**WORK TO BE COMPLETED**: A complete, exact retyping of the data below is required.

**DATASET EXTRACT**:
╔══
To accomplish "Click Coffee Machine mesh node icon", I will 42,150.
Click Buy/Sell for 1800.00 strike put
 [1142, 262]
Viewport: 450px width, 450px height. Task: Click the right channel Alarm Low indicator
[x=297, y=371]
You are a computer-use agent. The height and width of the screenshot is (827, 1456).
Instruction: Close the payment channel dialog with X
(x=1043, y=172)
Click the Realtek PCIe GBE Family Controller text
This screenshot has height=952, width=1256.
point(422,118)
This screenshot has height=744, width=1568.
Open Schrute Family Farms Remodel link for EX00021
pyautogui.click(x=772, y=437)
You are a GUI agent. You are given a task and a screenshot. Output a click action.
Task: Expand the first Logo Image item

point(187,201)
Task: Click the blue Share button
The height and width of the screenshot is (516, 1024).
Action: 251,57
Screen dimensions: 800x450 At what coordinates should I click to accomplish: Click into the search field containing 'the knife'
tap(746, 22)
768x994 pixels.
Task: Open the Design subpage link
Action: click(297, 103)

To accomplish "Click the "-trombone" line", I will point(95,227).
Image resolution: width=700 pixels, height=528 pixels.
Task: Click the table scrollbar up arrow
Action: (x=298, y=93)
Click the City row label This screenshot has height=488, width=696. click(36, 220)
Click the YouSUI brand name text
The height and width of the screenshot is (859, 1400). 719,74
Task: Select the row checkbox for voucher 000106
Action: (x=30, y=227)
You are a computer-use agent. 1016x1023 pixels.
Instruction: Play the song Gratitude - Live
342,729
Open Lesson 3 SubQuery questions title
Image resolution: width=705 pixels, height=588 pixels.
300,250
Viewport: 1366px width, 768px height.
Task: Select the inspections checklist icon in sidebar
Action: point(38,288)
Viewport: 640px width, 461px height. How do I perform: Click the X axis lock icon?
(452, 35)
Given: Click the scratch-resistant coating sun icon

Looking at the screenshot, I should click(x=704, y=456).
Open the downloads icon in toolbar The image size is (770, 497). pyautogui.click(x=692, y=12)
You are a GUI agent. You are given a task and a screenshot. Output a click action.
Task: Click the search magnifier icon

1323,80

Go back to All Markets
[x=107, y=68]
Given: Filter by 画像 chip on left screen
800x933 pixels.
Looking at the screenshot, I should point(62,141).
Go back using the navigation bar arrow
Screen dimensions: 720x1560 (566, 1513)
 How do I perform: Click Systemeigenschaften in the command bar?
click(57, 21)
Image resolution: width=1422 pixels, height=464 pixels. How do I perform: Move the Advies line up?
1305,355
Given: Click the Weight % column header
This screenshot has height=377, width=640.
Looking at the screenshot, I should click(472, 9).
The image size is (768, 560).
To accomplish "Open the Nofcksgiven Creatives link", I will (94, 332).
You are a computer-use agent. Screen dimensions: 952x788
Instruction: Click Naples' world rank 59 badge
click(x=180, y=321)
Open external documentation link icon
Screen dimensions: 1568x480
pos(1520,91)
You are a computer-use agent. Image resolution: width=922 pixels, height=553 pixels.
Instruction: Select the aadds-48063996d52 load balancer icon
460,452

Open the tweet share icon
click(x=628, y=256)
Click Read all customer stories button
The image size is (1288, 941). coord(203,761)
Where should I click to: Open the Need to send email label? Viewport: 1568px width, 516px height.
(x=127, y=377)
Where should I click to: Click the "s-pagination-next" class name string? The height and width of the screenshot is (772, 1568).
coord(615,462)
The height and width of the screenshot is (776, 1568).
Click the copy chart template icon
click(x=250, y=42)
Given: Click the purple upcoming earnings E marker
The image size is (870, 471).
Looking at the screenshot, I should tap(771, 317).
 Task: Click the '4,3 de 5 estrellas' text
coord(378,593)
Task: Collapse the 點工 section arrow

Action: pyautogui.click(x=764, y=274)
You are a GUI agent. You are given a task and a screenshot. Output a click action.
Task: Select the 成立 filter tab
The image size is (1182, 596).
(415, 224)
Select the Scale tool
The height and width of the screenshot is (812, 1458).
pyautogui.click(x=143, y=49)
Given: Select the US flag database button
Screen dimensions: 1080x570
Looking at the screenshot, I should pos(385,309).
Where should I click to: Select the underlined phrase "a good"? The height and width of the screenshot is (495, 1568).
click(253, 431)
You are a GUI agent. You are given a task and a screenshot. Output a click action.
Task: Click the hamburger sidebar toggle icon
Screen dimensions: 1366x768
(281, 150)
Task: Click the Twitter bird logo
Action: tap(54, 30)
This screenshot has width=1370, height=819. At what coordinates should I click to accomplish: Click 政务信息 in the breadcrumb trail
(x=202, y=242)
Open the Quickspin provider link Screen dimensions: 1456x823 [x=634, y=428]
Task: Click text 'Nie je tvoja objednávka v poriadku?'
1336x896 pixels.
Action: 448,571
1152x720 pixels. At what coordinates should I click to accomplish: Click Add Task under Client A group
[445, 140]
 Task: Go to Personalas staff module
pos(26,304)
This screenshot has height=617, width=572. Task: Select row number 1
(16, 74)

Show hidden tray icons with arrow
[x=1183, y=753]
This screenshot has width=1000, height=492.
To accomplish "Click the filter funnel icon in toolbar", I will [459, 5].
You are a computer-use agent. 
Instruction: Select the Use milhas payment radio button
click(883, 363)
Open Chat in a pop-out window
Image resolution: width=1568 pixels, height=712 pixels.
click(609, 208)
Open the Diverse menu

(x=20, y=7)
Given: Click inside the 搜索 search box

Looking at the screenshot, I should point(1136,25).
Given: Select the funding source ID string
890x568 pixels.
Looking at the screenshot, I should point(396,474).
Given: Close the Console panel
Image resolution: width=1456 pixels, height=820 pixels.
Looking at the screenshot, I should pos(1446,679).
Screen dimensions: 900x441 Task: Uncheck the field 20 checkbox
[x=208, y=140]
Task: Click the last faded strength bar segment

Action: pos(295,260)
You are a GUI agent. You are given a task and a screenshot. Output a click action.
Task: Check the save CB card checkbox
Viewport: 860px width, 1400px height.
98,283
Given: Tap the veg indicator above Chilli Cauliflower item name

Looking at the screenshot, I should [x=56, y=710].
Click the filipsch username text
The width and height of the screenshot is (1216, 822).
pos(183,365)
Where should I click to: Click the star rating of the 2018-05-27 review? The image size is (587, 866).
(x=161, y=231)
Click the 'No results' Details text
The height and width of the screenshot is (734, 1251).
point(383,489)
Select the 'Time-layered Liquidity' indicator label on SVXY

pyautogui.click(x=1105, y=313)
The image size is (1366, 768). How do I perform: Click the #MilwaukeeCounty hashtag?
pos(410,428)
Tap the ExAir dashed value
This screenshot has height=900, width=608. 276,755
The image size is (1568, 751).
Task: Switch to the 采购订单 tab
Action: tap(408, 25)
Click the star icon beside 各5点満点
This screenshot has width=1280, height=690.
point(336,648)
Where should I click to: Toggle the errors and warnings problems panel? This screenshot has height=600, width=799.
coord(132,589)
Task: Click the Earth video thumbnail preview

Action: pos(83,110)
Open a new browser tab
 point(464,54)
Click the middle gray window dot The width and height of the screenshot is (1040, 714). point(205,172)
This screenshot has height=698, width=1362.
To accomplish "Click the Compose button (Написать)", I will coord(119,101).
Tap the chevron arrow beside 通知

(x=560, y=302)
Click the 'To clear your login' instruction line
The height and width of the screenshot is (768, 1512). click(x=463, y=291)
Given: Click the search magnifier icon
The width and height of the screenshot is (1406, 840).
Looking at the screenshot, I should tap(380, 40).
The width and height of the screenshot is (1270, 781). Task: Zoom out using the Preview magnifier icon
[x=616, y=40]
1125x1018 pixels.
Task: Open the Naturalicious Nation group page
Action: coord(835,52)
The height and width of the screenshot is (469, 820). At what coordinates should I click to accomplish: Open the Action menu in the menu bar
╚══
**RESULT**:
To accomplish "Click Coffee Machine mesh node icon", I will 42,150.
Click Buy/Sell for 1800.00 strike put
 [1142, 262]
Viewport: 450px width, 450px height. Task: Click the right channel Alarm Low indicator
[x=297, y=371]
You are a computer-use agent. The height and width of the screenshot is (827, 1456).
Instruction: Close the payment channel dialog with X
(x=1043, y=172)
Click the Realtek PCIe GBE Family Controller text
This screenshot has height=952, width=1256.
point(422,118)
This screenshot has height=744, width=1568.
Open Schrute Family Farms Remodel link for EX00021
pyautogui.click(x=772, y=437)
You are a GUI agent. You are given a task and a screenshot. Output a click action.
Task: Expand the first Logo Image item

point(187,201)
Task: Click the blue Share button
The height and width of the screenshot is (516, 1024).
Action: 251,57
Screen dimensions: 800x450 At what coordinates should I click to accomplish: Click into the search field containing 'the knife'
tap(746, 22)
768x994 pixels.
Task: Open the Design subpage link
Action: click(297, 103)

To accomplish "Click the "-trombone" line", I will point(95,227).
Image resolution: width=700 pixels, height=528 pixels.
Task: Click the table scrollbar up arrow
Action: (x=298, y=93)
Click the City row label This screenshot has height=488, width=696. click(36, 220)
Click the YouSUI brand name text
The height and width of the screenshot is (859, 1400). 719,74
Task: Select the row checkbox for voucher 000106
Action: (x=30, y=227)
You are a computer-use agent. 1016x1023 pixels.
Instruction: Play the song Gratitude - Live
342,729
Open Lesson 3 SubQuery questions title
Image resolution: width=705 pixels, height=588 pixels.
300,250
Viewport: 1366px width, 768px height.
Task: Select the inspections checklist icon in sidebar
Action: point(38,288)
Viewport: 640px width, 461px height. How do I perform: Click the X axis lock icon?
(452, 35)
Given: Click the scratch-resistant coating sun icon

Looking at the screenshot, I should click(x=704, y=456).
Open the downloads icon in toolbar The image size is (770, 497). pyautogui.click(x=692, y=12)
You are a GUI agent. You are given a task and a screenshot. Output a click action.
Task: Click the search magnifier icon

1323,80

Go back to All Markets
[x=107, y=68]
Given: Filter by 画像 chip on left screen
800x933 pixels.
Looking at the screenshot, I should point(62,141).
Go back using the navigation bar arrow
Screen dimensions: 720x1560 (566, 1513)
 How do I perform: Click Systemeigenschaften in the command bar?
click(57, 21)
Image resolution: width=1422 pixels, height=464 pixels. How do I perform: Move the Advies line up?
1305,355
Given: Click the Weight % column header
This screenshot has height=377, width=640.
Looking at the screenshot, I should click(472, 9).
The image size is (768, 560).
To accomplish "Open the Nofcksgiven Creatives link", I will (94, 332).
You are a computer-use agent. Screen dimensions: 952x788
Instruction: Click Naples' world rank 59 badge
click(x=180, y=321)
Open external documentation link icon
Screen dimensions: 1568x480
pos(1520,91)
You are a computer-use agent. Image resolution: width=922 pixels, height=553 pixels.
Instruction: Select the aadds-48063996d52 load balancer icon
460,452

Open the tweet share icon
click(x=628, y=256)
Click Read all customer stories button
The image size is (1288, 941). coord(203,761)
Where should I click to: Open the Need to send email label? Viewport: 1568px width, 516px height.
(x=127, y=377)
Where should I click to: Click the "s-pagination-next" class name string? The height and width of the screenshot is (772, 1568).
coord(615,462)
The height and width of the screenshot is (776, 1568).
Click the copy chart template icon
click(x=250, y=42)
Given: Click the purple upcoming earnings E marker
The image size is (870, 471).
Looking at the screenshot, I should tap(771, 317).
 Task: Click the '4,3 de 5 estrellas' text
coord(378,593)
Task: Collapse the 點工 section arrow

Action: pyautogui.click(x=764, y=274)
You are a GUI agent. You are given a task and a screenshot. Output a click action.
Task: Select the 成立 filter tab
The image size is (1182, 596).
(415, 224)
Select the Scale tool
The height and width of the screenshot is (812, 1458).
pyautogui.click(x=143, y=49)
Given: Select the US flag database button
Screen dimensions: 1080x570
Looking at the screenshot, I should pos(385,309).
Where should I click to: Select the underlined phrase "a good"? The height and width of the screenshot is (495, 1568).
click(253, 431)
You are a GUI agent. You are given a task and a screenshot. Output a click action.
Task: Click the hamburger sidebar toggle icon
Screen dimensions: 1366x768
(281, 150)
Task: Click the Twitter bird logo
Action: tap(54, 30)
This screenshot has width=1370, height=819. At what coordinates should I click to accomplish: Click 政务信息 in the breadcrumb trail
(x=202, y=242)
Open the Quickspin provider link Screen dimensions: 1456x823 [x=634, y=428]
Task: Click text 'Nie je tvoja objednávka v poriadku?'
1336x896 pixels.
Action: 448,571
1152x720 pixels. At what coordinates should I click to accomplish: Click Add Task under Client A group
[445, 140]
 Task: Go to Personalas staff module
pos(26,304)
This screenshot has height=617, width=572. Task: Select row number 1
(16, 74)

Show hidden tray icons with arrow
[x=1183, y=753]
This screenshot has width=1000, height=492.
To accomplish "Click the filter funnel icon in toolbar", I will [459, 5].
You are a computer-use agent. 
Instruction: Select the Use milhas payment radio button
click(883, 363)
Open Chat in a pop-out window
Image resolution: width=1568 pixels, height=712 pixels.
click(609, 208)
Open the Diverse menu

(x=20, y=7)
Given: Click inside the 搜索 search box

Looking at the screenshot, I should point(1136,25).
Given: Select the funding source ID string
890x568 pixels.
Looking at the screenshot, I should point(396,474).
Given: Close the Console panel
Image resolution: width=1456 pixels, height=820 pixels.
Looking at the screenshot, I should pos(1446,679).
Screen dimensions: 900x441 Task: Uncheck the field 20 checkbox
[x=208, y=140]
Task: Click the last faded strength bar segment

Action: pos(295,260)
You are a GUI agent. You are given a task and a screenshot. Output a click action.
Task: Check the save CB card checkbox
Viewport: 860px width, 1400px height.
98,283
Given: Tap the veg indicator above Chilli Cauliflower item name

Looking at the screenshot, I should [x=56, y=710].
Click the filipsch username text
The width and height of the screenshot is (1216, 822).
pos(183,365)
Where should I click to: Click the star rating of the 2018-05-27 review? The image size is (587, 866).
(x=161, y=231)
Click the 'No results' Details text
The height and width of the screenshot is (734, 1251).
point(383,489)
Select the 'Time-layered Liquidity' indicator label on SVXY

pyautogui.click(x=1105, y=313)
The image size is (1366, 768). How do I perform: Click the #MilwaukeeCounty hashtag?
pos(410,428)
Tap the ExAir dashed value
This screenshot has height=900, width=608. 276,755
The image size is (1568, 751).
Task: Switch to the 采购订单 tab
Action: tap(408, 25)
Click the star icon beside 各5点満点
This screenshot has width=1280, height=690.
point(336,648)
Where should I click to: Toggle the errors and warnings problems panel? This screenshot has height=600, width=799.
coord(132,589)
Task: Click the Earth video thumbnail preview

Action: pos(83,110)
Open a new browser tab
 point(464,54)
Click the middle gray window dot The width and height of the screenshot is (1040, 714). point(205,172)
This screenshot has height=698, width=1362.
To accomplish "Click the Compose button (Написать)", I will coord(119,101).
Tap the chevron arrow beside 通知

(x=560, y=302)
Click the 'To clear your login' instruction line
The height and width of the screenshot is (768, 1512). click(x=463, y=291)
Given: Click the search magnifier icon
The width and height of the screenshot is (1406, 840).
Looking at the screenshot, I should tap(380, 40).
The width and height of the screenshot is (1270, 781). Task: Zoom out using the Preview magnifier icon
[x=616, y=40]
1125x1018 pixels.
Task: Open the Naturalicious Nation group page
Action: coord(835,52)
The height and width of the screenshot is (469, 820). At what coordinates should I click to accomplish: Open the Action menu in the menu bar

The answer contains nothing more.